Is Obama overrated as a candidate?
By Chris Cillizza, Published: October 7
In his closing remarks at the first debate in Denver last week, President Obama uttered the following sentence: “Four years ago, I said that I’m not a perfect man and I wouldn’t be a perfect president.”
For anyone who has watched Obama campaign for a second term this year, the phrase is old hat — part of the president’s seemingly self-effacing acknowledgment that he has, is and will continue to make mistakes but that he does so in the service of trying to do the right thing.
But the now-familiar phrase took on a different — and more troubling — meaning for the president in the debate as it capped a decidedly desultory performance that left even his most loyal allies wondering what was wrong with him.
Obama’s debate performance also raised a bigger question: Is he overrated as a candidate?

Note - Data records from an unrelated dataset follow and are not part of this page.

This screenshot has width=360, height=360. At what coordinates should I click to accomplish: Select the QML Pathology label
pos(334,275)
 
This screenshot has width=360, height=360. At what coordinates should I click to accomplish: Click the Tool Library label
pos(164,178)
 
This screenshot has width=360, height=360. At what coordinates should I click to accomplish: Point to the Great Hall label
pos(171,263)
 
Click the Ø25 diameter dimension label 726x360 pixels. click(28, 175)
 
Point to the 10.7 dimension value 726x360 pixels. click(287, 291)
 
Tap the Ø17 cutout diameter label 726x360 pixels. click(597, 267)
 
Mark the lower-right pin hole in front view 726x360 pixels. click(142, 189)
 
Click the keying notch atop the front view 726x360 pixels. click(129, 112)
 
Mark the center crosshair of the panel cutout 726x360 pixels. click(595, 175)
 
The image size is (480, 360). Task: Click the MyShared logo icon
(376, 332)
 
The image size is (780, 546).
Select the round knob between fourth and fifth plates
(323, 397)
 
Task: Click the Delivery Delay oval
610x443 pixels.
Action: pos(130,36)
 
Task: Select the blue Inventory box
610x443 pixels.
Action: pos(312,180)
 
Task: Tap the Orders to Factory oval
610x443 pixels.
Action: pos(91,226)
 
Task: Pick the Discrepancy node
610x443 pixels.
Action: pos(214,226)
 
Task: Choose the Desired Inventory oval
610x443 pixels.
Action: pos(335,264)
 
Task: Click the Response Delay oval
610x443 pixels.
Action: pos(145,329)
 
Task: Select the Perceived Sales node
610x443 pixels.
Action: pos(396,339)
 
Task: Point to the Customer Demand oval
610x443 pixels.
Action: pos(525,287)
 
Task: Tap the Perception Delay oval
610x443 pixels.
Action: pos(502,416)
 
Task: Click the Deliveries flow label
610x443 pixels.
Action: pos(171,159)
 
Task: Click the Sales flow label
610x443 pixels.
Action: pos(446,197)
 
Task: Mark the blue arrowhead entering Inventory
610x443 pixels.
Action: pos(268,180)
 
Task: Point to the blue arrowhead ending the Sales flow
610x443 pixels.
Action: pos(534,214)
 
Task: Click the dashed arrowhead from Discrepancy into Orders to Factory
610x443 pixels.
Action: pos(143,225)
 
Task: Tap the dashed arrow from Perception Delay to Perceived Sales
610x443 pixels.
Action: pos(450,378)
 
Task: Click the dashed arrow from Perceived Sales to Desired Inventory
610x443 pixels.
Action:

Four years ago, that question would have been unimaginable. After all, this was a man who in his first run for national office not only outmaneuvered the Clinton family to win the Democratic presidential nomination but also went on to claim a 365-electoral-vote general-election landslide against Sen. John McCain (R-Ariz). And, oh by the way, Obama did all that while raising $750 million (including $500 million online) — a sum that shattered all fundraising records.
He beat the second string Clinton and the 72-year-old McCain and he sucked up a whole lot of Wall Street cash!
Let me make a prediction: Obama will do better and Romney worse in the next debate, as regression toward the mean kicks in.
Let me make another prediction: the reasons Obama went from nobody to President in four years without actually doing anything—recall that it took Ulysses S. Grant eight years to go from nobody to President, during which he took Vicksburg—will continue to go unexplored.